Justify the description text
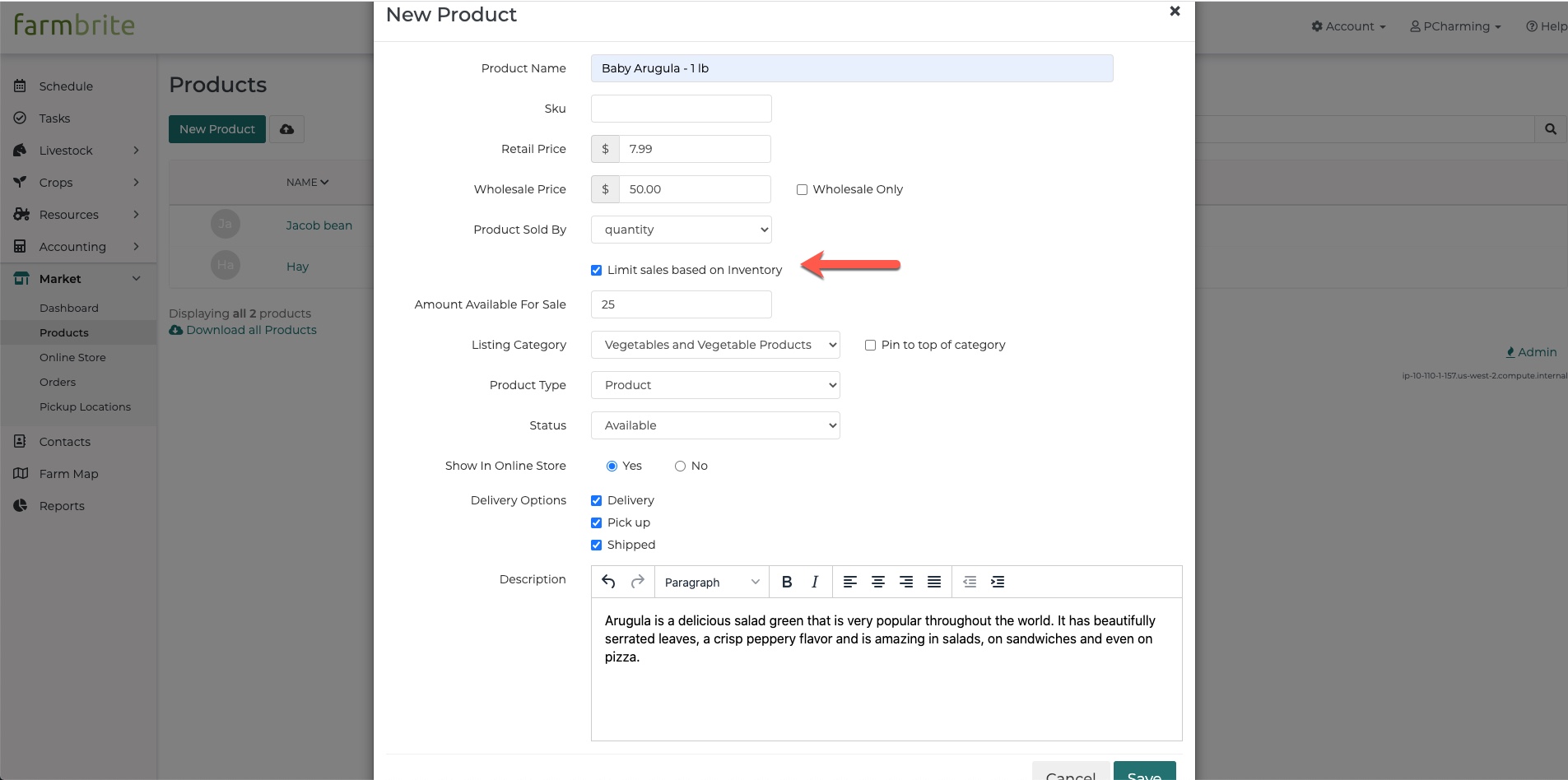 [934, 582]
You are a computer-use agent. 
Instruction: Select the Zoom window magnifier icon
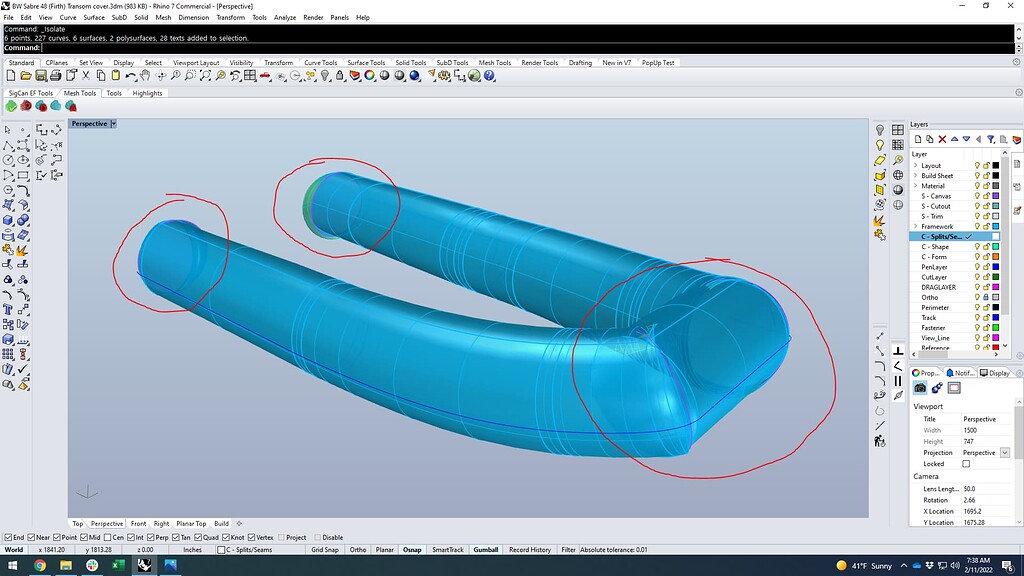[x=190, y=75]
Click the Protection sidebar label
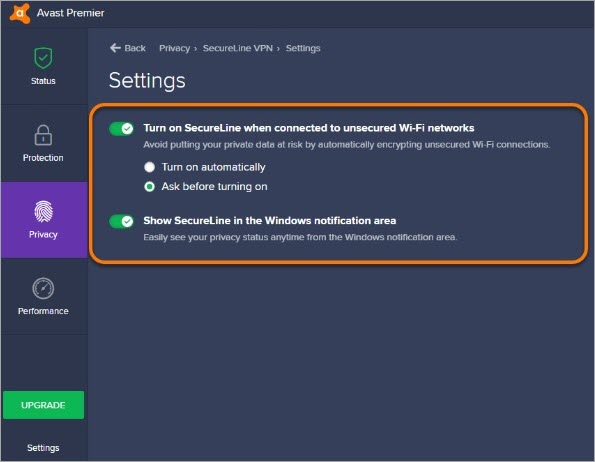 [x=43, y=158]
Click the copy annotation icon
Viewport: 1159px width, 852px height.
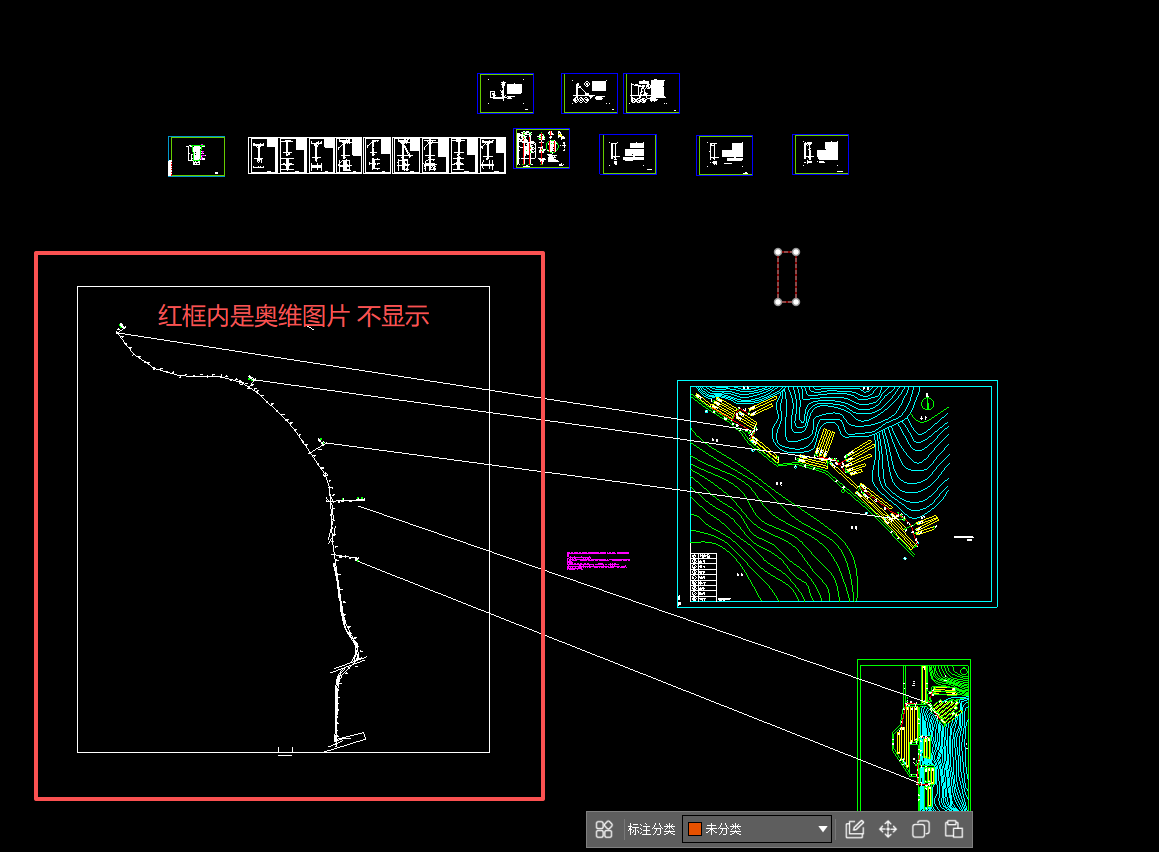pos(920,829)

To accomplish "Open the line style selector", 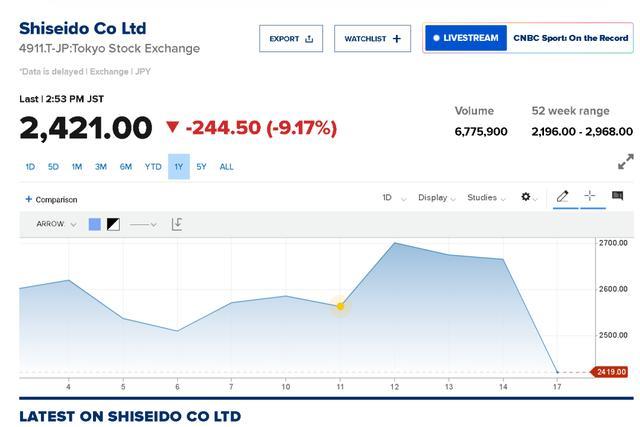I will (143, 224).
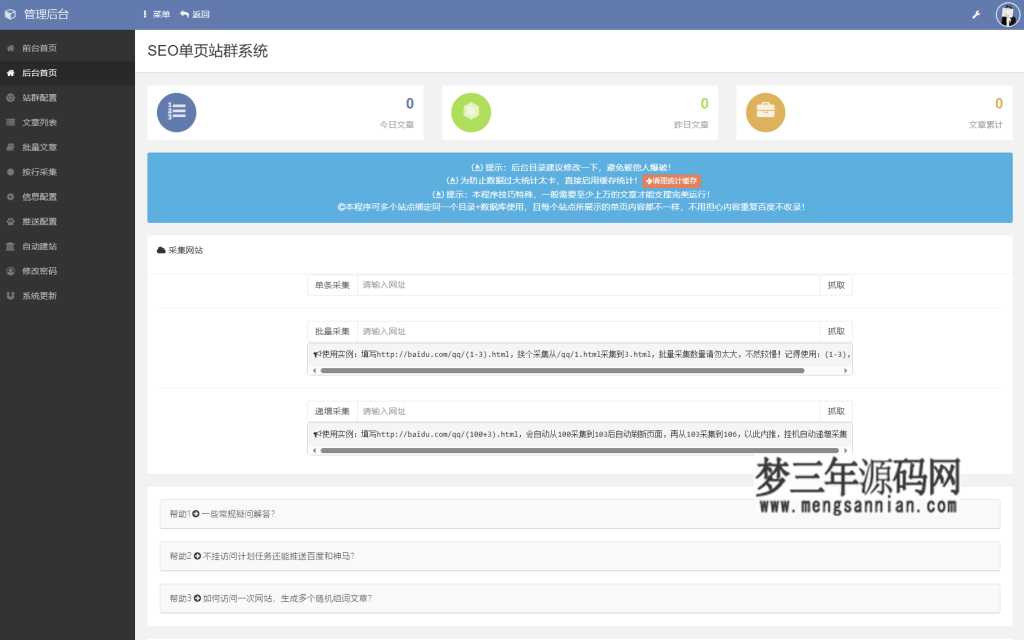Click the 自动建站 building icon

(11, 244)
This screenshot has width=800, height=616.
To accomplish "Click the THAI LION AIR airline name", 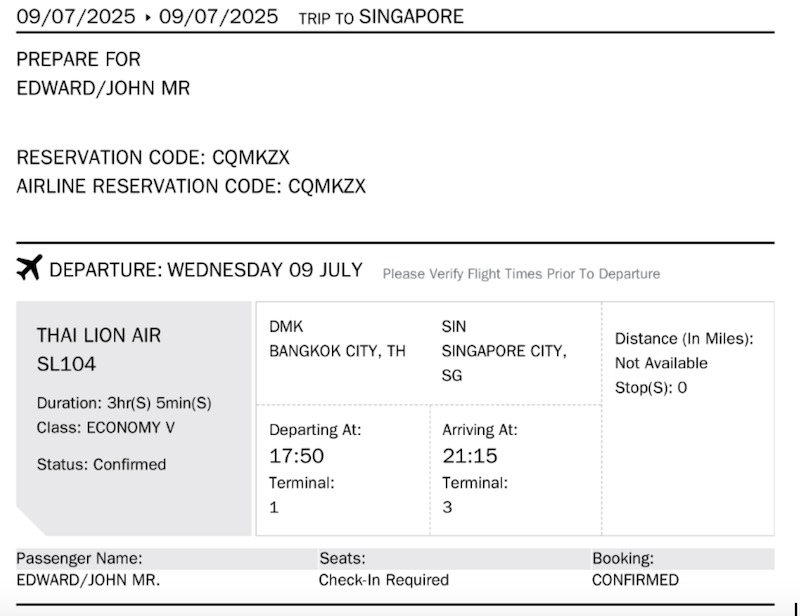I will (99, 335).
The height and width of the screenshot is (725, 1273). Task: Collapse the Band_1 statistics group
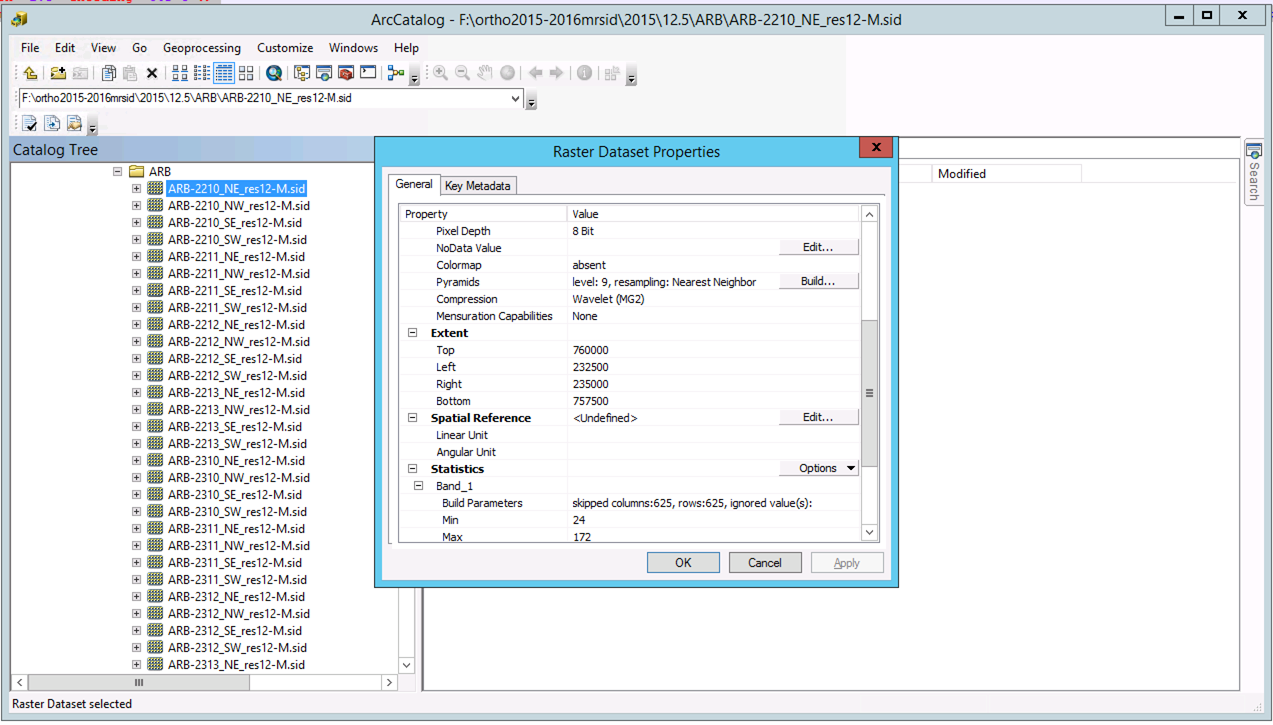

_ _ _ _

*BRIEF*:
Copy every line of the material above in which the word "screenshot" appears.

*OUTPUT OF THE TASK*:
This screenshot has width=800, height=616.
The height and width of the screenshot is (725, 1273). Task: Collapse the Band_1 statistics group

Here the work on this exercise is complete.